Dataset extract:

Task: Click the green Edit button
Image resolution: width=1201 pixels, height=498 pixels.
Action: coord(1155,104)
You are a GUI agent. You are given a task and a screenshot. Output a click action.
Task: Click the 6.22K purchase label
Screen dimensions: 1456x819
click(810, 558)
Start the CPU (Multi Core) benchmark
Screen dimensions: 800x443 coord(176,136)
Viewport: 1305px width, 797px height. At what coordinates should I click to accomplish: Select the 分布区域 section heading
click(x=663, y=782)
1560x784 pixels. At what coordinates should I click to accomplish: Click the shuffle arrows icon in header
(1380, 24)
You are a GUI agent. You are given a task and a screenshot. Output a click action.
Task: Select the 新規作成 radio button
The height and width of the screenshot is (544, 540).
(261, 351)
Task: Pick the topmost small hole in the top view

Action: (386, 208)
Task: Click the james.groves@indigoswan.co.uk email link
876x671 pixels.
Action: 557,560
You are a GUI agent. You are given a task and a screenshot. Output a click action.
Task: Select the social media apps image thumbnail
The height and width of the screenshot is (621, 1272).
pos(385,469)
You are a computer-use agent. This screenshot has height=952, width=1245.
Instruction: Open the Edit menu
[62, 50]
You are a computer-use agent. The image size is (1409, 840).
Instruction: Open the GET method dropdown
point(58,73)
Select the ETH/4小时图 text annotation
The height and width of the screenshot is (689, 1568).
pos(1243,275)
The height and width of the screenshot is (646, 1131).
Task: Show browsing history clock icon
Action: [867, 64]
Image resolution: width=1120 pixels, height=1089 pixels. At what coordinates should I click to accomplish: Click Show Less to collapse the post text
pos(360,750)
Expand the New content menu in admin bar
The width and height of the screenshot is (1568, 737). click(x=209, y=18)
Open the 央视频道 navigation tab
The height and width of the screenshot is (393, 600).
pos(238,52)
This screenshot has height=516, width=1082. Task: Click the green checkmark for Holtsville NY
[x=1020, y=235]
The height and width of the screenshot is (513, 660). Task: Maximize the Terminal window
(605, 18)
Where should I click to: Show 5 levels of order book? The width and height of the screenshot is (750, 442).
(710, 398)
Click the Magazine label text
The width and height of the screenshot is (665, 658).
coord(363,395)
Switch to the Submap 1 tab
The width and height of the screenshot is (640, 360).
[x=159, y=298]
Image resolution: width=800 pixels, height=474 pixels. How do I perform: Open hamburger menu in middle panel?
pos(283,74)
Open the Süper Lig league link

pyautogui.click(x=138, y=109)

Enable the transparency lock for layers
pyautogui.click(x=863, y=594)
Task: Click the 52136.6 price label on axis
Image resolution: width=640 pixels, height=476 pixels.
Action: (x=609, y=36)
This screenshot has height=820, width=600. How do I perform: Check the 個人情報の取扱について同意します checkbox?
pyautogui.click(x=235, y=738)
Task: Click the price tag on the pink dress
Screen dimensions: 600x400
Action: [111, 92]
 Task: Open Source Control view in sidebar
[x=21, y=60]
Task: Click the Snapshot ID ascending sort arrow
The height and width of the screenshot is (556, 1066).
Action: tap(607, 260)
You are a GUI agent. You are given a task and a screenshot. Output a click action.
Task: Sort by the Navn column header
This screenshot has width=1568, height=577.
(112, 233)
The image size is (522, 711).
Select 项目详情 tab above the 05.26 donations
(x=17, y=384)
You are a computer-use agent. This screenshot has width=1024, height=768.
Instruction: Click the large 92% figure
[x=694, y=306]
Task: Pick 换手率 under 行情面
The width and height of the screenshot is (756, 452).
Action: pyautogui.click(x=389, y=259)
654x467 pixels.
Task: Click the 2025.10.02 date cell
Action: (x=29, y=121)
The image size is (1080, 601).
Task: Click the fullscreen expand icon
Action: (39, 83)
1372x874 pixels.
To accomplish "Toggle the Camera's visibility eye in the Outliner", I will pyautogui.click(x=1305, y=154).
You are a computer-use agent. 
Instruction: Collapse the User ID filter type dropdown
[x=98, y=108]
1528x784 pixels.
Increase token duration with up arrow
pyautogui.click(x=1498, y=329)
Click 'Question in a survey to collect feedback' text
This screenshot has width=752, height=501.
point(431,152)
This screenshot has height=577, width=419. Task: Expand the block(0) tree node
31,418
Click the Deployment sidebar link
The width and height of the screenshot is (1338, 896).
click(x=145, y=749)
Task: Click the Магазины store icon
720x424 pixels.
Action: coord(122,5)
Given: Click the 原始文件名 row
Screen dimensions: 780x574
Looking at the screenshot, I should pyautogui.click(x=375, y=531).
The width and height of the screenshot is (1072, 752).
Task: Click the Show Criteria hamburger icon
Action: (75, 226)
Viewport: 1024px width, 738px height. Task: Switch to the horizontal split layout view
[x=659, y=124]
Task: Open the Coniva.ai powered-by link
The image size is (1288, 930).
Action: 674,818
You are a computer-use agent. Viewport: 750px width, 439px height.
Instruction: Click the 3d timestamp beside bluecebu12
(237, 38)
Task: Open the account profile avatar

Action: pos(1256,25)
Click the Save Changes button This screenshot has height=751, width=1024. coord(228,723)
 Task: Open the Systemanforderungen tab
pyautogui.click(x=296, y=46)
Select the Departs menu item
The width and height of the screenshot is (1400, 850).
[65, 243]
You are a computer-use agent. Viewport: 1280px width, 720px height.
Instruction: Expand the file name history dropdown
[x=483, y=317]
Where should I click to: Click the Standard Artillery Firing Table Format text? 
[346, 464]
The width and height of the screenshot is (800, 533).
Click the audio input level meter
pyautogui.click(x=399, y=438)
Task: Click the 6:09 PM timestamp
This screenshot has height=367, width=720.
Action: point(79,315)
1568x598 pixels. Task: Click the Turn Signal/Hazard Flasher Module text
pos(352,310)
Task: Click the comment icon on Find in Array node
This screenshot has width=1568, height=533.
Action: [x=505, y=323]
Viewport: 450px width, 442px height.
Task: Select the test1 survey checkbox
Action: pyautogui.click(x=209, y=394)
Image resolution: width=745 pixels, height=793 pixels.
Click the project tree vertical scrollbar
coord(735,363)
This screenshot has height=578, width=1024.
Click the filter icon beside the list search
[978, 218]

Task goal: Wherever the word "button" occurs in a line of the listing, copy that line.

Task output:
Task: Click the green Edit button
Task: Select the 新規作成 radio button
Click the Save Changes button This screenshot has height=751, width=1024. coord(228,723)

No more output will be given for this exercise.